Oil prices rose to $65.47 per barrel on Thursday as crude oil production dropped in the US due to frigid Texas weather.

The unusual weather has left millions in the dark and forced oil producers to shut down production. According to reports, at least the winter blast has claimed 24 lives.

Brent crude oil gained $2 to $65.47 on Thursday morning before pulling back to $64.62 per barrel around 11:00 am Nigerian time.

U.S. West Texas Intermediate (WTI) crude rose 2.3 percent to settle at $61.74 per barrel.

“This has just sent us to the next level,” said Bob Yawger, director of energy futures at Mizuho in New York. “Crude oil WTI will probably max out somewhere pretty close to $65.65, refinery utilization rate will probably slide to somewhere around 76%,” Yawger said.

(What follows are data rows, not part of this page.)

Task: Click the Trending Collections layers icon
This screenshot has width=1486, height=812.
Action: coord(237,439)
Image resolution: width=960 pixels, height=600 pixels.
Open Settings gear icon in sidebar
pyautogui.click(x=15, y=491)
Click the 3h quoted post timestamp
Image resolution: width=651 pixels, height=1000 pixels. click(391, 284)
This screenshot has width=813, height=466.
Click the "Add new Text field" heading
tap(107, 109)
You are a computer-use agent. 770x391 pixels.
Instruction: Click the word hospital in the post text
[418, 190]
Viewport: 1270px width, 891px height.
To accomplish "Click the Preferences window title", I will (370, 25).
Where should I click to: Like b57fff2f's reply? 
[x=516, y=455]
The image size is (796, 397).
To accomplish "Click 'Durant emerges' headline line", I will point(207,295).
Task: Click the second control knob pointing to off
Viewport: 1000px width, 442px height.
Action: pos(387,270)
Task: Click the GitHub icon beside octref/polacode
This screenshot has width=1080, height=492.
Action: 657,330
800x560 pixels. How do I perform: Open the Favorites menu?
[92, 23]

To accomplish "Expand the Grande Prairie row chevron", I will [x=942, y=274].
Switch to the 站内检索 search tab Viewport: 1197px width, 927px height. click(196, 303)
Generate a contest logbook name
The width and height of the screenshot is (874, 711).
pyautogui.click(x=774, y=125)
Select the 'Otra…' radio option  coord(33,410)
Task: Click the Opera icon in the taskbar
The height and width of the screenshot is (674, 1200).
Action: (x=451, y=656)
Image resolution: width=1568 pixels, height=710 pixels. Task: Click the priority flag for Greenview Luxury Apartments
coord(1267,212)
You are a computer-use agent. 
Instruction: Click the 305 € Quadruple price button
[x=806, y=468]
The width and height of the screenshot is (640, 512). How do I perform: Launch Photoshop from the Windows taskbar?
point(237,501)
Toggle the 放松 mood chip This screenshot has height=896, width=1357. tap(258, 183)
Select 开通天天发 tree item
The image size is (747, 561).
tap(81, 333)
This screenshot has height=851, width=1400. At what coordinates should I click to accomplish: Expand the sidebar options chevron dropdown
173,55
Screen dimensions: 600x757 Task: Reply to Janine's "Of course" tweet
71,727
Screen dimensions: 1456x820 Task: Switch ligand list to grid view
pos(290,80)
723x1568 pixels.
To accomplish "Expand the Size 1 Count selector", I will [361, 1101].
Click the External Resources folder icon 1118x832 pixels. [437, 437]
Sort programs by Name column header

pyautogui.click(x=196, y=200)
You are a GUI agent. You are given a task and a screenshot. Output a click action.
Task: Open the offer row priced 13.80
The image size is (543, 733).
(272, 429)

However, the report that Saudi Arabia plans to increase production in the coming months weighed on crude oil as it can be seen in the chart below.

Prince Abdulaziz bin Salman, Saudi Arabian Energy Minister, warned that it was too early to declare victory against the COVID-19 virus and that oil producers must remain “extremely cautious”.

“We are in a much better place than we were a year ago, but I must warn, once again, against complacency. The uncertainty is very high, and we have to be extremely cautious,” he told an energy industry event.